ZIMBABWE’S largest milling company, National Foods, says its volumes in Q1 2019 increased 25,6% above last year buoyed by firm demand for maize, stockfeed and snacks, a company official said.
By Melody Chikono
Consumer demand remained robust during the period, continuing the trend seen at the end of the previous financial year.
Natfoods CE Michael Lashbrook told shareholders at the annual shareholders’ meeting on Monday that profitability for the quarter was in line with expectations and is working closely with the Reserve Bank of Zimbabwe to manage funding for its wheat import requirements.
Maize volumes increased by 55% compared to last year, as the grain harvest was lower than last season and consumers also elected to sell their home-grown maize to the Grain Marketing Board.
Stockfeed grew by 44% as the sector recovered from an avian influenza outbreak. Zimbabwe is still recovering from the aftermath of the highly pathogenic avian influenza (HPAI) that hit the country between May and August last year, killing more than one million chickens in South Africa and Zimbabwe. Snacks and treats increased by 48% as the company’s brands made inroads into the market, while its flour unit continued to operate at maximum capacity during the period.

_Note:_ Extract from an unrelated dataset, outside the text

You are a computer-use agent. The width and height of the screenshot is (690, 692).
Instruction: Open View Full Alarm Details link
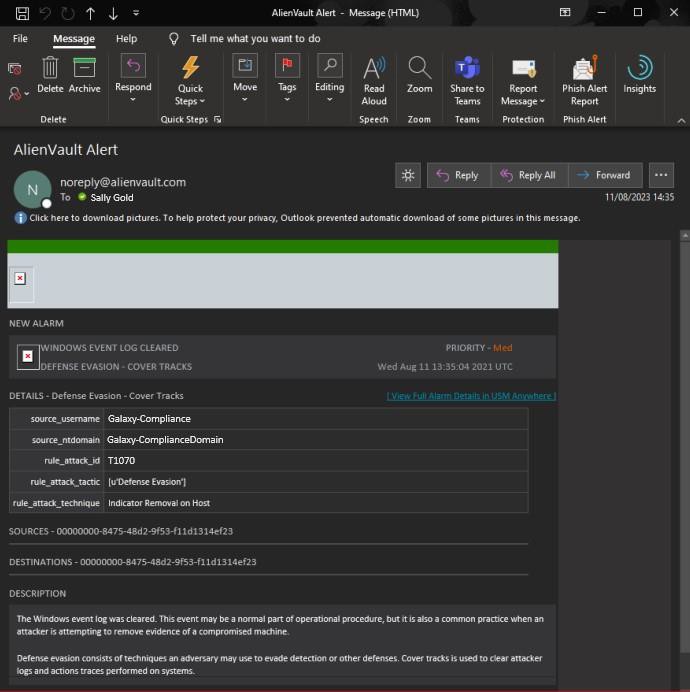(471, 396)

Lashbrook said the volumes would have increased, but lacked capacity. He said the company was now investigating opportunities to increase capacity.
“The company continues to work closely with the RBZ to manage funding for its wheat import requirements. The flour unit is expected to continue to operate at maximum capacity for the foreseeable future. Efforts to develop local raw material pipeline are ongoing through the provision of support to local farmers. This summer our contract farming schemes will amount to 9 000 hectares of maize, soya beans sugar beans and popcorn,” he said.
Meanwhile, he said product supply during the period was largely consistent in the market in most categories, although some products which use imported raw materials such as cooking oil and salt were impacted by foreign currency availability.
“In the recent quarter, inflationary pressures have increased significantly particularly on imported items. Unfortunately, this has resulted in price increases across the basket of goods we produce,” he said.